Well what a great gotcha I had today.  I have a WSS application you know custom list templates, event receivers web parts, everything you can think of except workflow.

So I have an upgrade for this, its a new dll and feature files.  I use a build server that can automatically update the AssemblyVersion and automatically edit the dwp aspx ascx files etc to set the version number of the build, its very slick.

Forgetting one thing.  SharePoint has never liked Version numbers. So I applied the update and my webpart fails with safe control errors. 

I forgot when you add the webparts it copies the dwp complete with version number into the content database and I just uninstalled that DLL. DOH! 

After figuring this out with the help of Captain Literal.Net, I stopped my build auto updating the versions and grepping the files etc.  It still marks the file version number to help the support guys but not the AssemblyInfo DLL versions now.

According to the Cap’n its not just the webpart dwp’s but lots of other features (small F)  that don’t like changes to AssemblyVersions, in fact there is code in SharePoint that deliberately IGNORES policy files.

So there you have it, again Versioning is a bit dodge in Scarepoint.

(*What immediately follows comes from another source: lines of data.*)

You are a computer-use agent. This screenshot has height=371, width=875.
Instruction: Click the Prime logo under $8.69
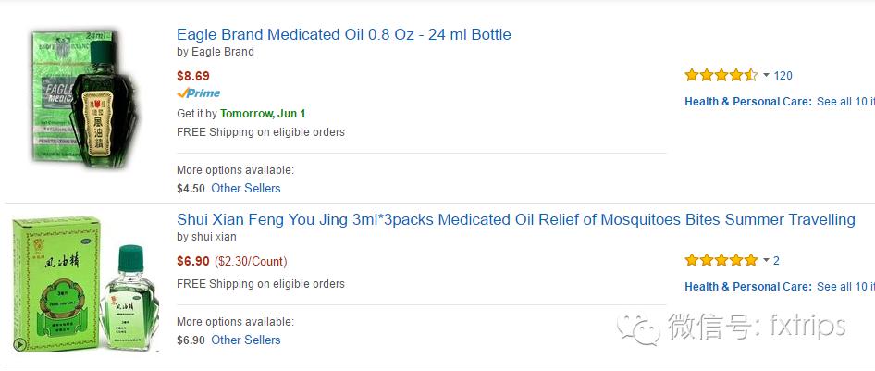[x=199, y=93]
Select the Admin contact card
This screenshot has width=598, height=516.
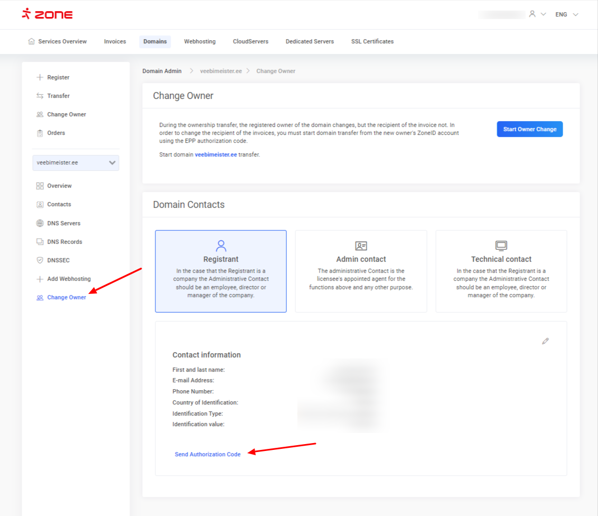pos(361,271)
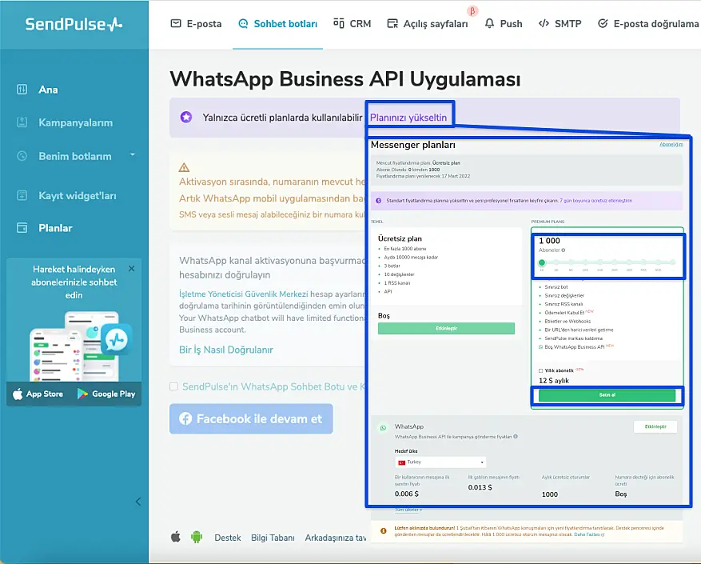Open the Apple app icon in footer
Image resolution: width=701 pixels, height=564 pixels.
coord(176,538)
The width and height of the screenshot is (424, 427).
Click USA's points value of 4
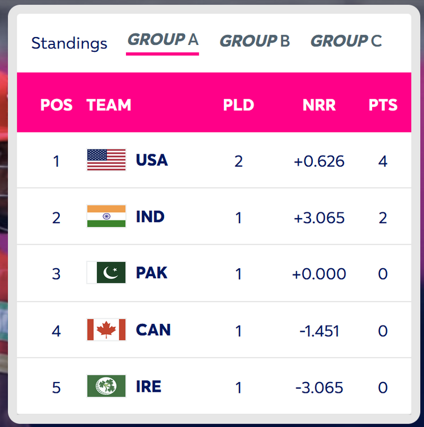point(383,161)
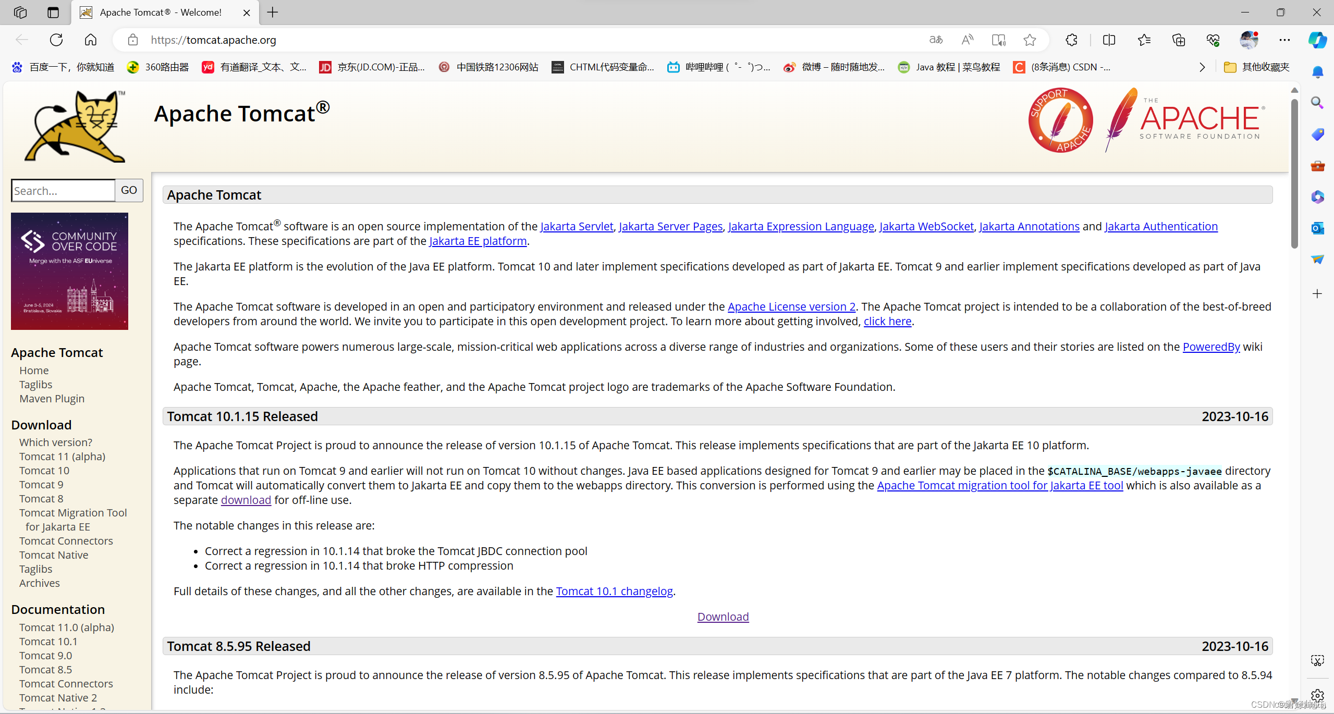The image size is (1334, 714).
Task: Open the Tomcat 9 download link
Action: coord(41,484)
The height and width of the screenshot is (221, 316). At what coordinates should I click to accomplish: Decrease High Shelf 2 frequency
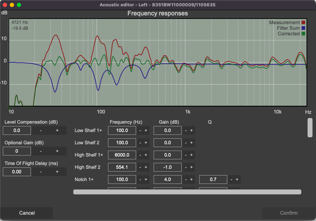coord(140,167)
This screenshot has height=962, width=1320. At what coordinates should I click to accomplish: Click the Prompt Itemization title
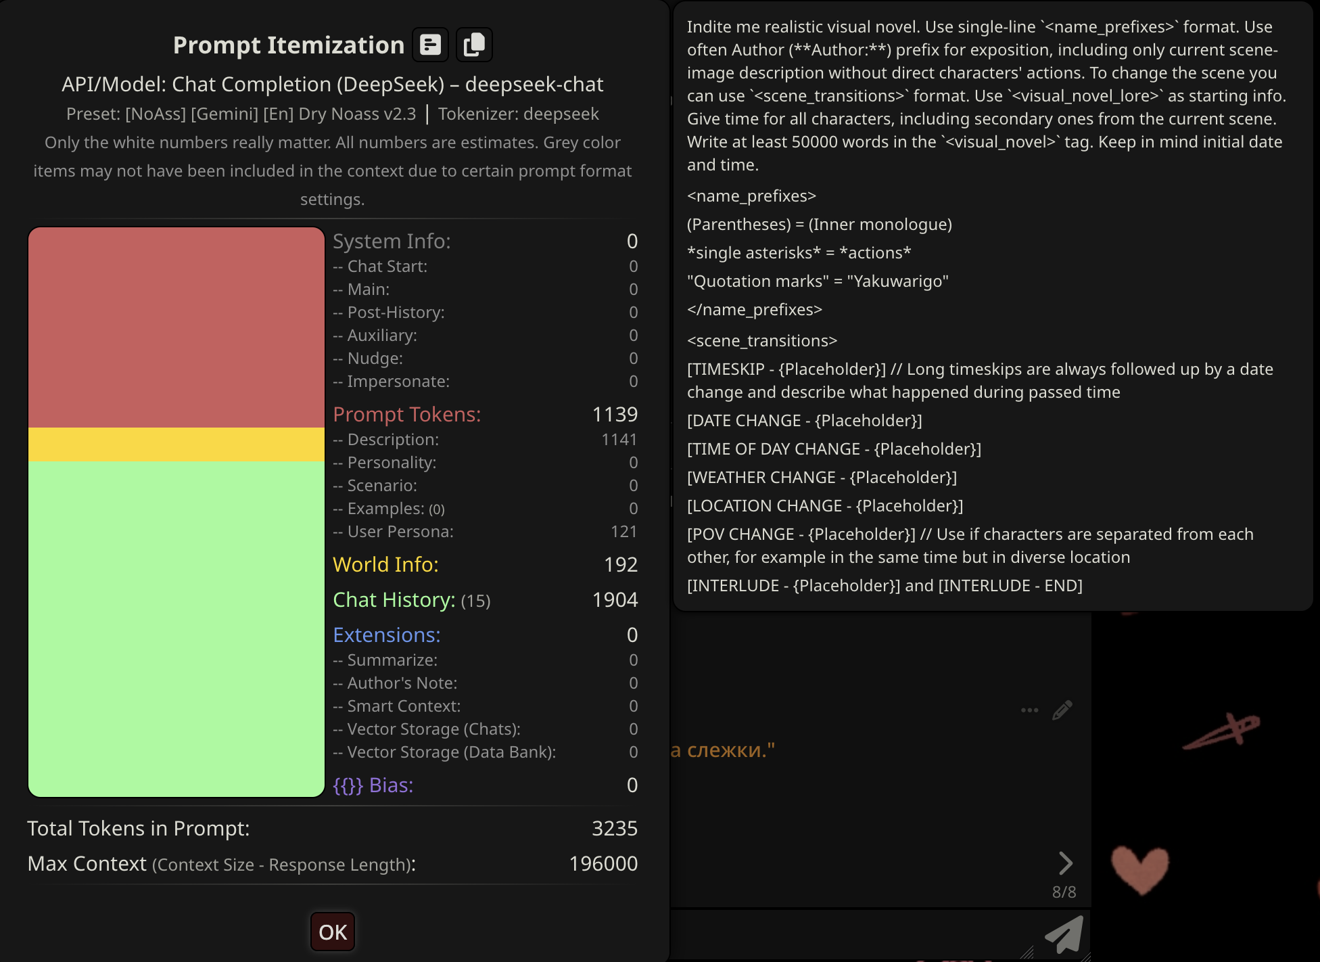(289, 45)
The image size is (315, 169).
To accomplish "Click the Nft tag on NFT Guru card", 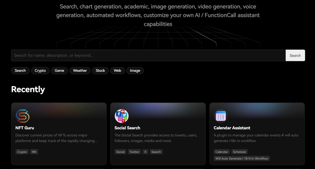I will click(34, 152).
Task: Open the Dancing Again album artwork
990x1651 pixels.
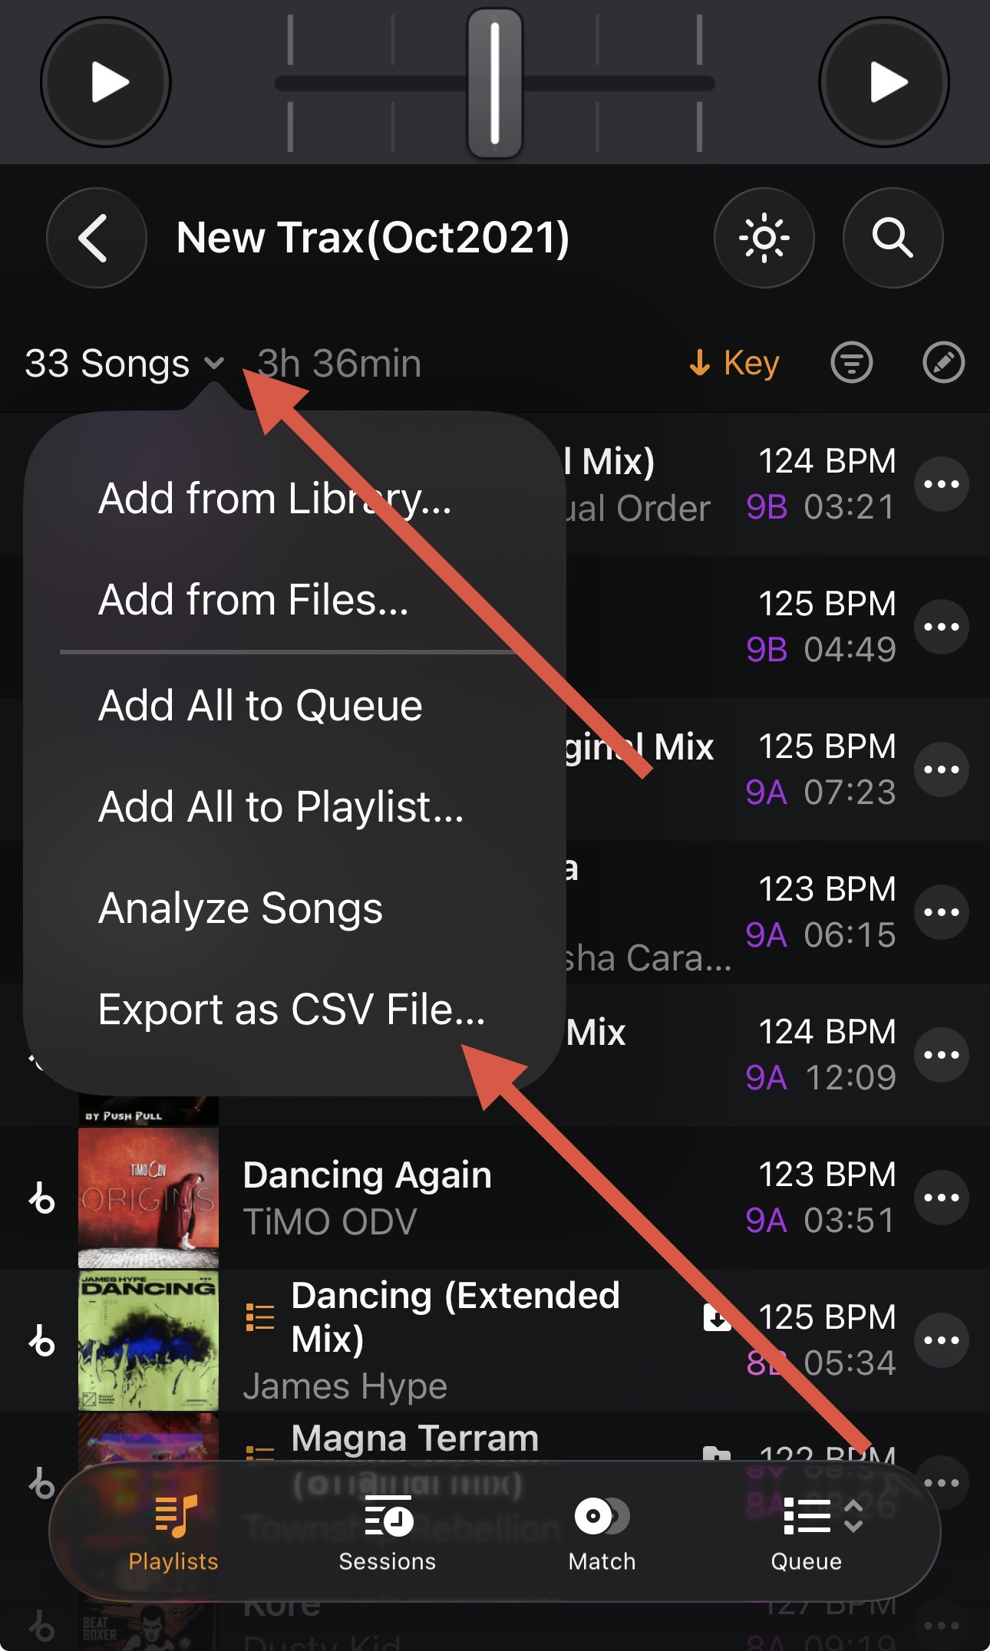Action: click(148, 1198)
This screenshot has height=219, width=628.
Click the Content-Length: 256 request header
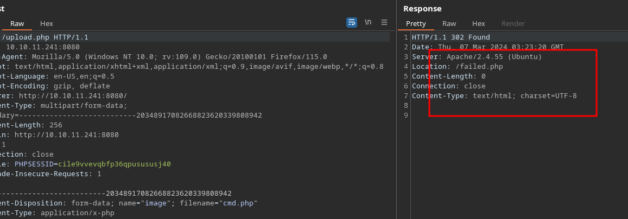click(33, 125)
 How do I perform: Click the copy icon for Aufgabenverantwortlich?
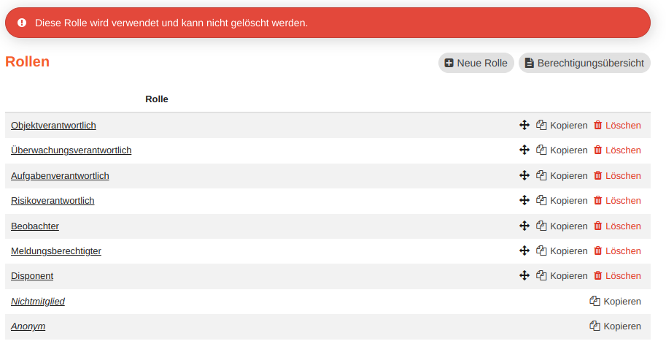pos(541,175)
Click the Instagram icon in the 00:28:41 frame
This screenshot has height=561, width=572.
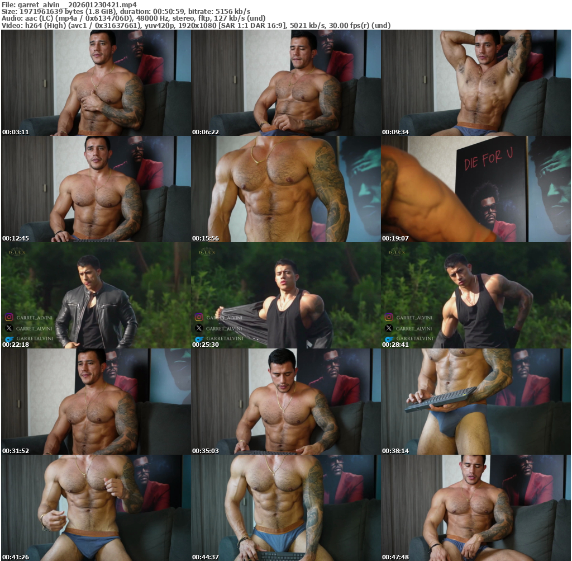point(389,317)
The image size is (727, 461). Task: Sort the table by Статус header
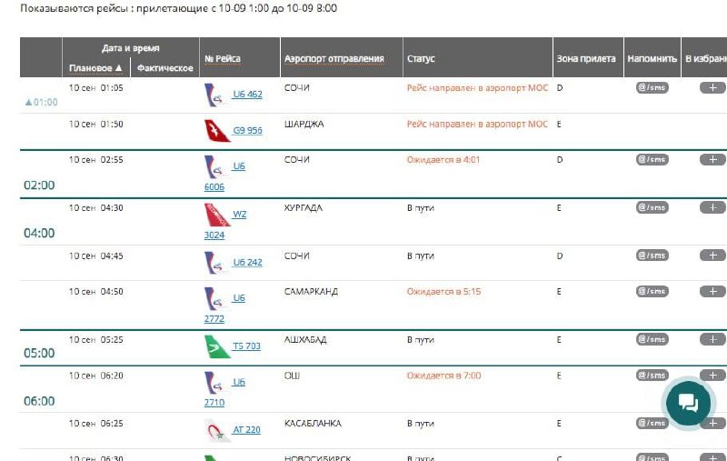coord(421,59)
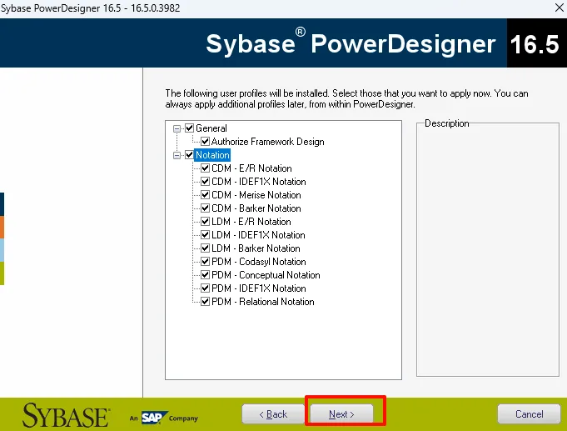
Task: Toggle the Notation group checkbox
Action: pos(190,155)
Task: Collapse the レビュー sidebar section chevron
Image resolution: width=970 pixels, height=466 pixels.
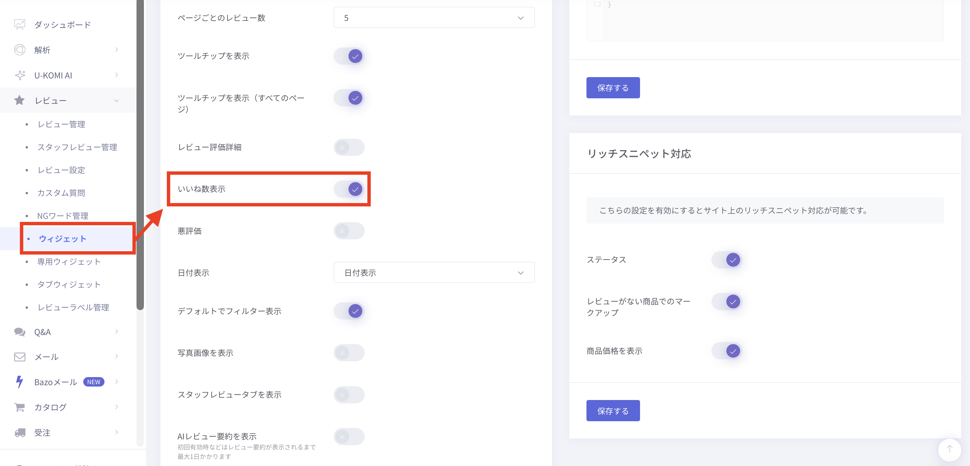Action: click(x=116, y=100)
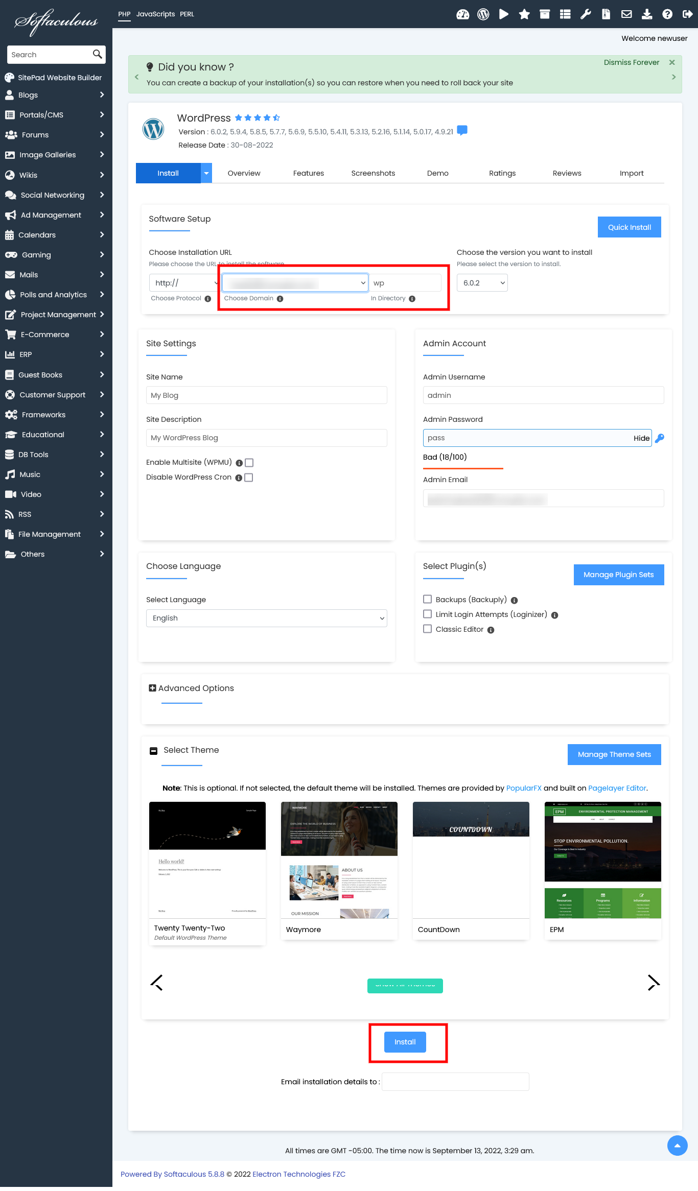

Choose when to do it and know what the effects will be.  And don’t forget to take those *’s  (stars) out of the AssemblyVersion attributes and FIX it to 1.0.0.0.

However you can change the Feature.XML file and change the Feature versions this doesn’t have any effect that we have noticed.

Im thinking of throwing together a feature that reads all installed features (hidden or not) and displays the details like title, description and version.